Google is an unusual company in that it started with the ambition of a nonprofit: to make the world a better place. Levy believes this philosophy is real and still guides Googled despite their incredible wealth and influence on the web.  And there's no denying that Google's products have transformed the internet in a positive way;  GoogleMaps alone is an incredible tool, offering not only maps but information layered within the maps -- reviews of restaurants, the ability to see the street's landmarks, to browse through user-submitted photos.  YouTube, too, isn't just a place for funny clips: it holds hour upon hours of educational content, and allows people to pursue their interests and passions.  Between Google Search, Maps, and YouTube,  we  have the computer databanks of the Enterprise-D at our command.

I thoroughly enjoyed this history of Google  and its facets, but  keep in mind it's written by an ardent admirer, whose love for "cool" firms like Google and Apple manifest itself in a nasty contempt for others, like Microsoft.. He refers to Microsoft employees as "Gates' minions", which makes Levy sound like less a serious author and more like a blogger with an axe to grind.  Levy's admiration for Google also means he doesn't fully examine the  potentials for abuse inherent in one company running so much internet traffic. Chrome, for instance, has virtually taken over, and Microsoft is building a new Edge browser around its source code Chromium. What will it mean when 80% of web traffic is Chrome-based?

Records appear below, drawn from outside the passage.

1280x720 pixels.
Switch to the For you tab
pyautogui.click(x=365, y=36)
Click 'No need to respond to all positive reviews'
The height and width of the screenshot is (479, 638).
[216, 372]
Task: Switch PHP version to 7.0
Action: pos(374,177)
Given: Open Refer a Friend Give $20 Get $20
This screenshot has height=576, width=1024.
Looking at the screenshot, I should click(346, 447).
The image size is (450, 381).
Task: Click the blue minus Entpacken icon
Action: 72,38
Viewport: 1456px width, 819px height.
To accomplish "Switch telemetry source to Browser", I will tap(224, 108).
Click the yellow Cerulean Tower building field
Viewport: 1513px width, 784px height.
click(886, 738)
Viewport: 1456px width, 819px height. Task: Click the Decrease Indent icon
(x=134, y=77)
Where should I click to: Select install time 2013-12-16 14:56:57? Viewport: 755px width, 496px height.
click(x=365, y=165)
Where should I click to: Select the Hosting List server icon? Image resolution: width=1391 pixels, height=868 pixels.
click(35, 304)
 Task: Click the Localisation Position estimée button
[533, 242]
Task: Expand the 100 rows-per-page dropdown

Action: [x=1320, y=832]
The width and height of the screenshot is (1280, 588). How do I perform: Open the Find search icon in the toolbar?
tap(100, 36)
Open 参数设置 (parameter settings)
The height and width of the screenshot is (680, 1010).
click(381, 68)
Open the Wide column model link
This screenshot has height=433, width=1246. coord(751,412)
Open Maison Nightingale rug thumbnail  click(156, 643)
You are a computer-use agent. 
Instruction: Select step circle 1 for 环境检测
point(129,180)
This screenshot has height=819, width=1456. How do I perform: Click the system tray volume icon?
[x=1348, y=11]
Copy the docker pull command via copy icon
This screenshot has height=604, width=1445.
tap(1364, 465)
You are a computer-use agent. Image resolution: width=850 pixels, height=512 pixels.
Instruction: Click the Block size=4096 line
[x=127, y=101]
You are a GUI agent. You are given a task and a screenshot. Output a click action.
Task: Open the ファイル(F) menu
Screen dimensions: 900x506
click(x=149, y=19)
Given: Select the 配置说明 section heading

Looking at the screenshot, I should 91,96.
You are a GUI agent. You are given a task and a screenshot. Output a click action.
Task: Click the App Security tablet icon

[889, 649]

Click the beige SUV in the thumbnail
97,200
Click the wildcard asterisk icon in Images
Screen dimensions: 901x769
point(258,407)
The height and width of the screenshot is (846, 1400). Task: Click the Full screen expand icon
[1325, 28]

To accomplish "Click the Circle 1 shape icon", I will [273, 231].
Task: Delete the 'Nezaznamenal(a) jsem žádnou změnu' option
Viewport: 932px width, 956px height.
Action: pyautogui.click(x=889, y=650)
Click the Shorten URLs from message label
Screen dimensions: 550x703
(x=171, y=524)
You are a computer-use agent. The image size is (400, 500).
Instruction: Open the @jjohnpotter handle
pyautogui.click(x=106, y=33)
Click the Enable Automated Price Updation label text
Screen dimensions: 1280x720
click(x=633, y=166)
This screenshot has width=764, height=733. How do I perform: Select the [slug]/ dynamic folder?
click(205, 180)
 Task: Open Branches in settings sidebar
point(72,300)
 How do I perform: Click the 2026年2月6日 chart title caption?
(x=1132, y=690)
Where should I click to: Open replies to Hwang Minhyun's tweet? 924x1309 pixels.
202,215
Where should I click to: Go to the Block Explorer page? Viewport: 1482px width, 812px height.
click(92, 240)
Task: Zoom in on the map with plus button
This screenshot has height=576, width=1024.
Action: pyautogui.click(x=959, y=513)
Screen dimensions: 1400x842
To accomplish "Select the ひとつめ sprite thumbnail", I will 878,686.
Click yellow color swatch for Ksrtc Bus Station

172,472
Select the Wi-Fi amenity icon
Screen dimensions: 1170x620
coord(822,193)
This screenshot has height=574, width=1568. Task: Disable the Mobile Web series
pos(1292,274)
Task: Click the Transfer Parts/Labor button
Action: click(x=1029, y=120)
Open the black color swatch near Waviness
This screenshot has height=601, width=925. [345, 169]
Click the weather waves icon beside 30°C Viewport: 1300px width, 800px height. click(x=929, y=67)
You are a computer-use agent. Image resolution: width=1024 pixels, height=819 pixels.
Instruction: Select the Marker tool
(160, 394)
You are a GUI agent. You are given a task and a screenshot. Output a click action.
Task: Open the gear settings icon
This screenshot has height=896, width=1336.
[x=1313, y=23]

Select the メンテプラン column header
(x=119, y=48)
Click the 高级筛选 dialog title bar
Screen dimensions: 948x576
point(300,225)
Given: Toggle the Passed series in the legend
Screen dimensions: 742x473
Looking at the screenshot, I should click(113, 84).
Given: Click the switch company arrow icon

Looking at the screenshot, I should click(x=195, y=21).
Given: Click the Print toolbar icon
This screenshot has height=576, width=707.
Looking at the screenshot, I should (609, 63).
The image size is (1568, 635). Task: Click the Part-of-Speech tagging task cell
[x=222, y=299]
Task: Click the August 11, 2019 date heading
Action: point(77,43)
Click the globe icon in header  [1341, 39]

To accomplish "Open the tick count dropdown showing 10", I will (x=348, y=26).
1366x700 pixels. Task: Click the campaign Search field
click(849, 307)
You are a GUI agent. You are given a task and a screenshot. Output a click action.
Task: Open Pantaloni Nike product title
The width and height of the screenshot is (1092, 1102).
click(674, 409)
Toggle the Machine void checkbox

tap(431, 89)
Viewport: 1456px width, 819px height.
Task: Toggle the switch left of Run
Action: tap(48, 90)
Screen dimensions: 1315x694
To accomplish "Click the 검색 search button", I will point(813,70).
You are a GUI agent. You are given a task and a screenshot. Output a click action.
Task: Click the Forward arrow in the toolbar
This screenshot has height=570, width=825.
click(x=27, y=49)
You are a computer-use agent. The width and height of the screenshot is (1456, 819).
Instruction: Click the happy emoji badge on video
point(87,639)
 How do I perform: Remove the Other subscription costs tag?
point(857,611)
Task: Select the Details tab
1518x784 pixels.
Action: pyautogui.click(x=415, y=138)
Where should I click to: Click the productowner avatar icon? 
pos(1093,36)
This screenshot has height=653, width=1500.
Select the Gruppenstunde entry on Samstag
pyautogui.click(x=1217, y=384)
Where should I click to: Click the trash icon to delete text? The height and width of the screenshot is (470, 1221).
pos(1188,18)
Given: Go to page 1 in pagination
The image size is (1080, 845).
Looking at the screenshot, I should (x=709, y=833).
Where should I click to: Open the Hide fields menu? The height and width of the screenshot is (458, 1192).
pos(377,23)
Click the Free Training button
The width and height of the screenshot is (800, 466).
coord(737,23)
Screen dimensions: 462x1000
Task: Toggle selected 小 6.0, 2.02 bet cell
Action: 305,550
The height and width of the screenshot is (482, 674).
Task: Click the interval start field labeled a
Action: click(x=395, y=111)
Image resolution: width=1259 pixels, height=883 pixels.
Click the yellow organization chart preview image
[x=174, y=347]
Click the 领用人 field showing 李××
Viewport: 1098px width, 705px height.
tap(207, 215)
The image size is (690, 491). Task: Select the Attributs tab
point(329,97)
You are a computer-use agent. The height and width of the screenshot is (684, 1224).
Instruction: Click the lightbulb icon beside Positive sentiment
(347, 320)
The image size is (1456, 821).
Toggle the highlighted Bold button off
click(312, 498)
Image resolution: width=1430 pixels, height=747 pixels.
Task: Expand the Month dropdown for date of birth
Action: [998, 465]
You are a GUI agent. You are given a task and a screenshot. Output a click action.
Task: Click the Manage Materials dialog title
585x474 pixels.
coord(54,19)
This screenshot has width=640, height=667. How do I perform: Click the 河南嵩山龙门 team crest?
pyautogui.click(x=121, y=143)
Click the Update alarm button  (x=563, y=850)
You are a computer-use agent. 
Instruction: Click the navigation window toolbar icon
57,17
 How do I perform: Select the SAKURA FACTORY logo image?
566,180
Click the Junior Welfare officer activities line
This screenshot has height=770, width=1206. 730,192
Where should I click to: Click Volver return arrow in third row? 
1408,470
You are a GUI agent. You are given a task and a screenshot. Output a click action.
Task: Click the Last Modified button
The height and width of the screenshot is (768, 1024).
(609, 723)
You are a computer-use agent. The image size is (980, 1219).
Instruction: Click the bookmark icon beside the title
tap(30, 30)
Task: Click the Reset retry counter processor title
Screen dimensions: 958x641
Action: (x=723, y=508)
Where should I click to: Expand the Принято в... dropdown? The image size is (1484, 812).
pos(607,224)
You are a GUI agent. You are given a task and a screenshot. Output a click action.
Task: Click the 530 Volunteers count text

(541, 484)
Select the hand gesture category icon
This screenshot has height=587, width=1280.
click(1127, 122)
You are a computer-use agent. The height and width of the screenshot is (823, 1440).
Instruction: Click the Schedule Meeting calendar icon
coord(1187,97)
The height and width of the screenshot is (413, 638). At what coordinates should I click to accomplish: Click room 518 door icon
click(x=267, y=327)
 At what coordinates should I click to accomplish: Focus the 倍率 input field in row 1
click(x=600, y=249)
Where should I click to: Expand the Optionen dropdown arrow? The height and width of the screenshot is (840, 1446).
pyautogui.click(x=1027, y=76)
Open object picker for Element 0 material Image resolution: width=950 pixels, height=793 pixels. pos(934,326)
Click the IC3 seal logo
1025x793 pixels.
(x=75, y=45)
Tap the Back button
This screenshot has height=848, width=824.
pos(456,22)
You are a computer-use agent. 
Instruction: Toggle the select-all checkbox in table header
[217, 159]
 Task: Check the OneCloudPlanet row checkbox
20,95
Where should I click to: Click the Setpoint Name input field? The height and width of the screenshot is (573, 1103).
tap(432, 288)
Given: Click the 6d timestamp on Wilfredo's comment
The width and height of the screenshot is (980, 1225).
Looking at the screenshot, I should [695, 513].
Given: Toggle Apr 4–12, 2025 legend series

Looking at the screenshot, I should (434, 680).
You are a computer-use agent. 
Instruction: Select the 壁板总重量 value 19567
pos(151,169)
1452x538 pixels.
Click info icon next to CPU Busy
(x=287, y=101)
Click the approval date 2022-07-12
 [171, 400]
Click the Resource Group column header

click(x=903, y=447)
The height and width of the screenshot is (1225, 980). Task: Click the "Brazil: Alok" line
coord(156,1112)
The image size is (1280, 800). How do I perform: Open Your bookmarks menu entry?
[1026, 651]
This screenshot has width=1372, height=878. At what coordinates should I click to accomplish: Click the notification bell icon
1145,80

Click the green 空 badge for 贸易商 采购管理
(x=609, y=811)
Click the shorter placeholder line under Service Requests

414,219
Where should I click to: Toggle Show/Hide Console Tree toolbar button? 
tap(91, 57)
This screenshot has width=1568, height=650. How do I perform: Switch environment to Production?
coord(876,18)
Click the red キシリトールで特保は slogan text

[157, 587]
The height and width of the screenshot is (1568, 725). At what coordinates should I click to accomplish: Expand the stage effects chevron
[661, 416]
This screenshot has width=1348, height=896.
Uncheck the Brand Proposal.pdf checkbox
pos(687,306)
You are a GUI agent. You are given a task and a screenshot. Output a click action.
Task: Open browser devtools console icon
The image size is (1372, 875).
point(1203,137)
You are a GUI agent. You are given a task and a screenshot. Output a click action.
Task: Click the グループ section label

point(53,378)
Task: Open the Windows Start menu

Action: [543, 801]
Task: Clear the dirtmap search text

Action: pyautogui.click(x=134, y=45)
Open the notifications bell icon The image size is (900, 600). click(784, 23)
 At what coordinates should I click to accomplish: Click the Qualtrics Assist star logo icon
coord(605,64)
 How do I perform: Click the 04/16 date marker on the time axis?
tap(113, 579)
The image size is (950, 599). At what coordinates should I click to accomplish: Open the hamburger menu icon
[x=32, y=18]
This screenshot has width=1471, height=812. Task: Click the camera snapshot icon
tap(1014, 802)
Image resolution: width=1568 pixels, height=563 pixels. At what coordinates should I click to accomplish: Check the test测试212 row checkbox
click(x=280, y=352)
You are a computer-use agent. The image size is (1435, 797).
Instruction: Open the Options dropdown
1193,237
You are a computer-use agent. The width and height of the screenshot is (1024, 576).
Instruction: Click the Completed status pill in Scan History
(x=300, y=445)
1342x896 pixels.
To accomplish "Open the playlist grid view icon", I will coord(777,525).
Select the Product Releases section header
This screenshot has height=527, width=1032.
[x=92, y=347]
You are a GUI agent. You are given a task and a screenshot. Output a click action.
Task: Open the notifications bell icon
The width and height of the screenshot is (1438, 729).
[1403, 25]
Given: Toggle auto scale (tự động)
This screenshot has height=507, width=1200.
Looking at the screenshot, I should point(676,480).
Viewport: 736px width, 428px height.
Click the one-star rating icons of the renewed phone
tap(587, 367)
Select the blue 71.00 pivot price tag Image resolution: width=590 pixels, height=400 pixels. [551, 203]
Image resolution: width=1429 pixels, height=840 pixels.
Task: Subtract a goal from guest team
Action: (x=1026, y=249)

Wednesday, January 2, 2019

Classics Club Schedule, 2019

I have 21 months left to finish my Classics Club list, with 22 books remaining. I'm not sure what happens if one fails to complete the list -- perhaps it involves being attacked by moody English teachers, I'm not sure.   Anxious to avoid such a fate, I plan to make classics my priority this year, and have developed a tentative schedule for this year that will make 2020's classic requirements relatively light.  Most of the sets (save January's) have a paired connection, like Rome, travel,  and so on.  If I actually get this done, I'll  reward myself with a little bottle of scotch.

January:
Invisible Man, Ralph Ellison
Moby-Dick, Herman Melville

February
The Aeneid, Virgil
The Conquest of Gaul, Julius Caesar

March
The Moviegoer, Walker Percy
Love in the Ruins, Walker Percy

April
The Decline and Fall of the Roman Empire, Vol. 1,  Edward Gibbon
The Vicar of Wakefield, Oliver Goldsmith

May
Life on the Mississippi, Mark Twain
The Swiss Family Robinson, Johann David Wyss

June
A Farewell to Arms,  Ernest Hemingway
Catch-22, Joseph Heller

July
The Grapes of Wrath, John Steinbeck
The Sun Also Rises, Ernest Hemingway

August
The Education of Henry Adams,  Henry Adams
The Three Musketeers, Alexander Dumas

September
The Histories, Herodotus

October 
The Hunchback of Notre Dame, Victor Hugo
The Jungle, Upton Sinclair

November
War and Peace, Tolstoy

December
The Brothers Karamazov, Fyodor Dostoeyesky

This leaves The Federalist Papers as the odd man out for 2020.   I wanted to make it the September read (September 17 is Constitution Day, a date presumably unremarked on by anyone other than con-law professors), but The Histories seems formidable.  We'll see what happens!